How Much Does a Digital Menu Board Cost? A 2026 Pricing Breakdown
The honest answer: a digital menu board usually costs somewhere between $30 and $250 per screen to get started, plus a software subscription of $0–$80 per month. That's a wide range because "a digital menu board" is really three separate purchases — software, a player, and a screen — and you can spend a little or a lot on each. This guide breaks down every line item so you can build a realistic budget for your bar, brewery, or restaurant.
The three things you're actually paying for
- Software — the dashboard where you build menus and publish changes (usually a monthly subscription).
- The player — the small device that drives each screen (a one-time hardware cost).
- The screen — the TV or monitor itself (one you own is free; a new one is a one-time cost).
Optional extras — professional design, mounting, or installation — are on top, but most venues skip them.
1. Software cost (monthly)
This is the recurring part of the bill. Pricing models vary widely:
- Free tiers: $0/month — fine for a single screen, usually with limits on boards or features.
- Single-location plans: roughly $20–$50/month for one venue with a handful of screens.
- Multi-location / unlimited plans: roughly $60–$120/month for many screens across sites.
- Per-screen pricing: some vendors charge $10–$30 per screen per month — watch this one, it balloons quickly.
For reference, DuesterTap is $29/month (Starter), $59/month (Pro, multi-location), and $99/month (Unlimited screens and locations), with a 30-day free trial and no per-screen fees on the Unlimited plan.
2. Player hardware cost (one-time)
Every screen needs something to render the menu. From cheapest to most reliable:
- Smart-TV browser: $0 — but TVs vary, and many forget the page or sleep after a power cut.
- Tablet: $80–$300 — fine for a small counter display, awkward on a big wall.
- Bare Raspberry Pi: $35–$80 — cheap and reliable if you're comfortable configuring it.
- Pre-loaded managed player: ~$150–$250 — boots straight to your menu and reboots cleanly after an outage. DuesterTap's Display Player is $200 per unit.
The pre-loaded player is worth it for one reason: when the power blinks on a Friday night, you want the board back on the wall by itself — not a staff member hunting for a keyboard.
3. Screen cost (one-time, often $0)
Most venues start with a TV they already have. If you're buying:
- Consumer TV: $250–$700 for a 43–55" set — fine for most taprooms and counters.
- Commercial display: $700–$1,500+ — rated for 16–24 hours/day, brighter, and built to run for years.
A consumer TV is usually fine to start; upgrade to a commercial display only if a screen runs all day, every day.
Sample budgets
One taproom, one screen (lean): a TV you own + a bare Raspberry Pi ($50) + free or $29/mo software = about $50 upfront and $0–$29/month.

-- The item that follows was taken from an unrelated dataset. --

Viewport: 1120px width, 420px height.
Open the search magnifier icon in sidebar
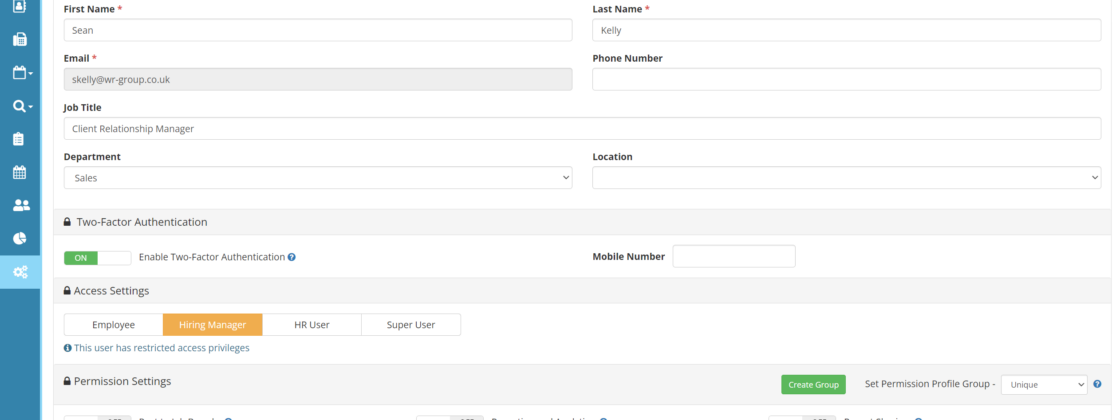(21, 106)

One restaurant, three screens (typical): three TVs you own + three pre-loaded players ($600) + $59/mo software = about $600 upfront and $59/month.
Multi-location, ten screens (growing): mix of owned and new commercial displays + ten players ($2,000) + $99/mo Unlimited software = about $2,000–$6,000 upfront and $99/month, with no per-screen fees.
Hidden costs to watch for
- Per-screen subscription creep. A "cheap" $15/screen plan is $150/month at ten screens. Flat pricing wins as you grow.
- Annual contracts. Prefer month-to-month so you can leave if it's not working.
- Design fees. Some vendors charge for templates; look for built-in branding controls instead.
- Downtime. A board that goes blank when the Wi-Fi drops costs you sales — offline-first players avoid this.
Is it cheaper than printed menus or a chalkboard?
After the one-time hardware, almost always. You stop paying for reprints, relamination, and the hours spent rewriting a chalkboard — and you can change a price or 86 a sold-out item in seconds instead of reprinting. For a fuller comparison, see digital menu boards vs. chalkboards and printed menus.
The bottom line
Budget $50–$250 per screen upfront and $0–$100/month for software, depending on how many screens and locations you run. The cheapest path is a TV you own plus a Raspberry Pi and a free or low-cost plan; the most reliable is a pre-loaded player on flat-rate, unlimited-screen software. Either way, start small: put one board on one screen, then roll out the rest once you see how much faster it is than a marker.